» INFORMATION SHOWN
--- --- ---

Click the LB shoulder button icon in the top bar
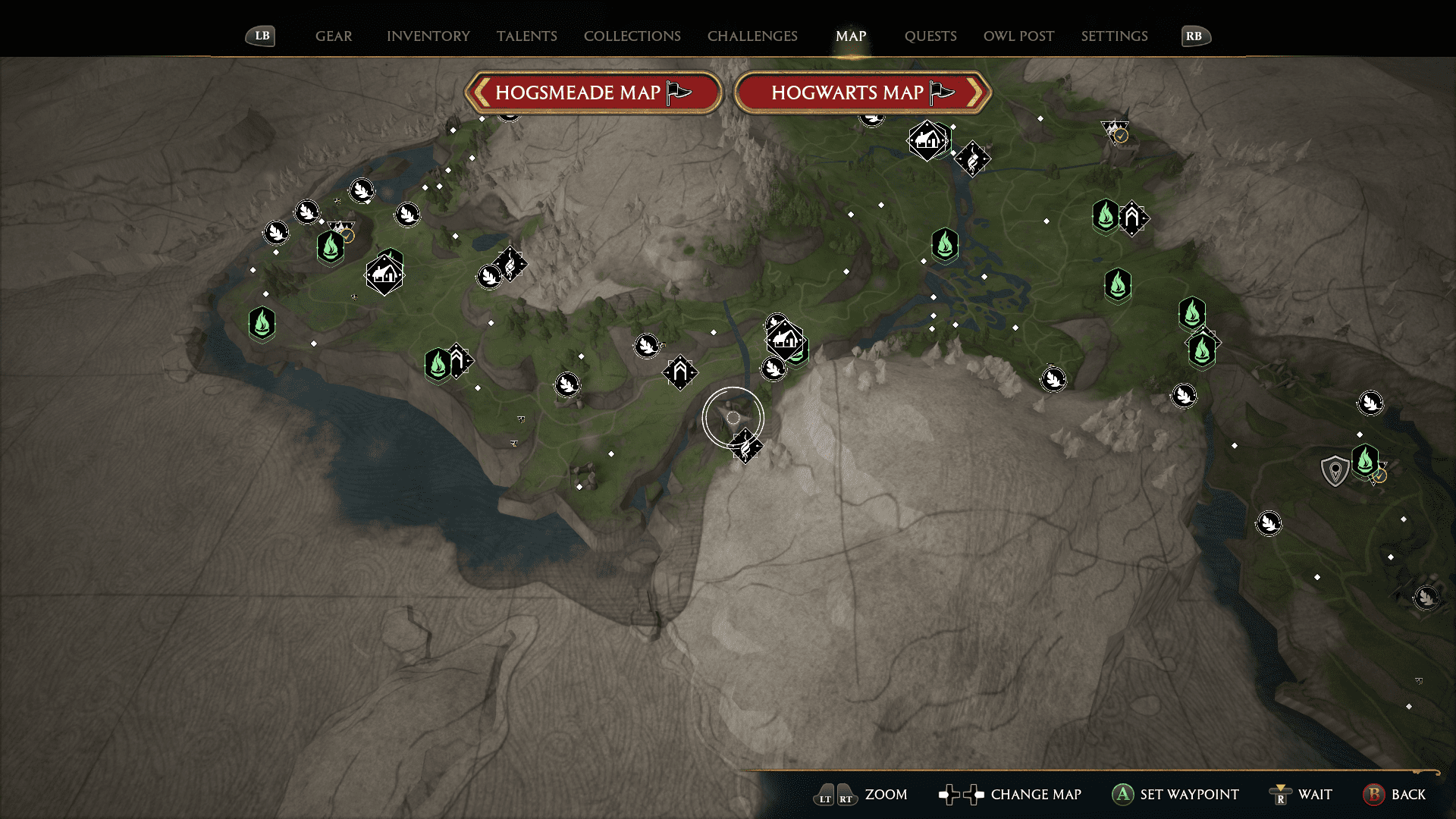The height and width of the screenshot is (819, 1456). tap(260, 36)
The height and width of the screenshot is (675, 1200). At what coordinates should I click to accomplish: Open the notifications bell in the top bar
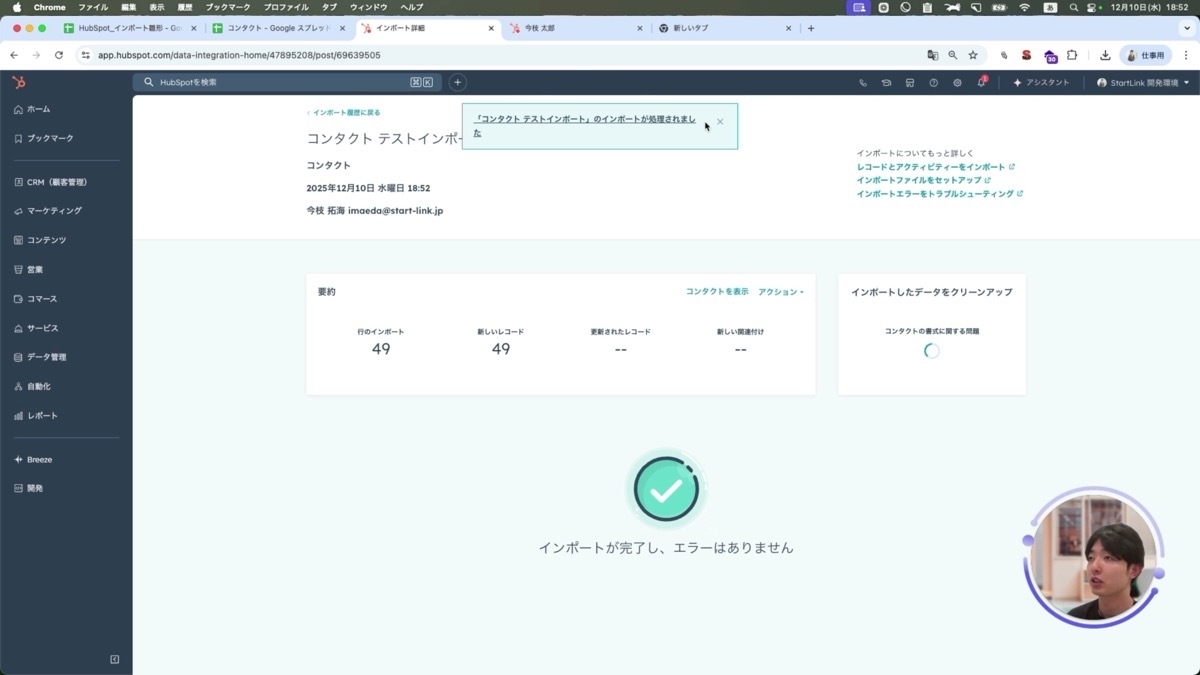click(981, 82)
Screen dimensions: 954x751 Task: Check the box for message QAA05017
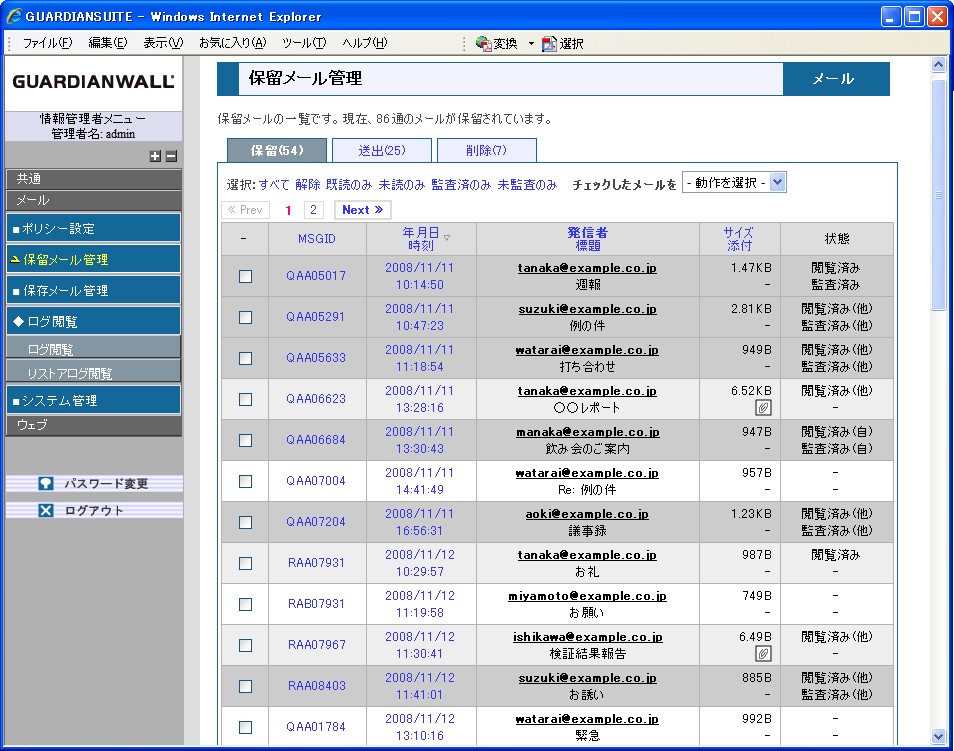pyautogui.click(x=245, y=276)
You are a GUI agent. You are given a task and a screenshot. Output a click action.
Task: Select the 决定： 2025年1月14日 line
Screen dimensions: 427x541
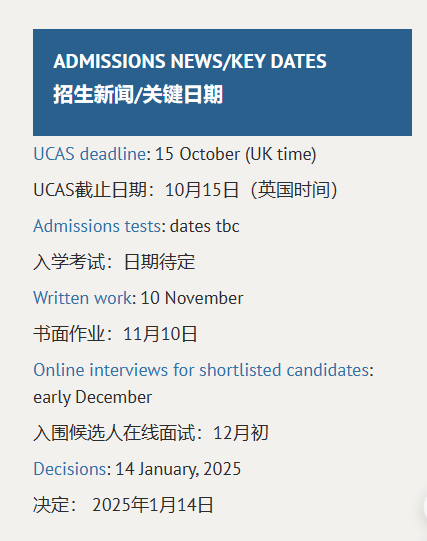click(x=123, y=505)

--- --- ---

» WHAT THE TASK REQUIRES
Can you quote the records word for word from the line containing "The height and width of the screenshot is (675, 1200)." through the line containing "pyautogui.click(x=245, y=276)", including both of those lines and leaving out the pictures?

» RESULT FOR THIS EXERCISE
The height and width of the screenshot is (675, 1200). At what coordinates should I click to accomplish: Open the notifications bell in the top bar
click(981, 82)
Screen dimensions: 954x751 Task: Check the box for message QAA05017
pyautogui.click(x=245, y=276)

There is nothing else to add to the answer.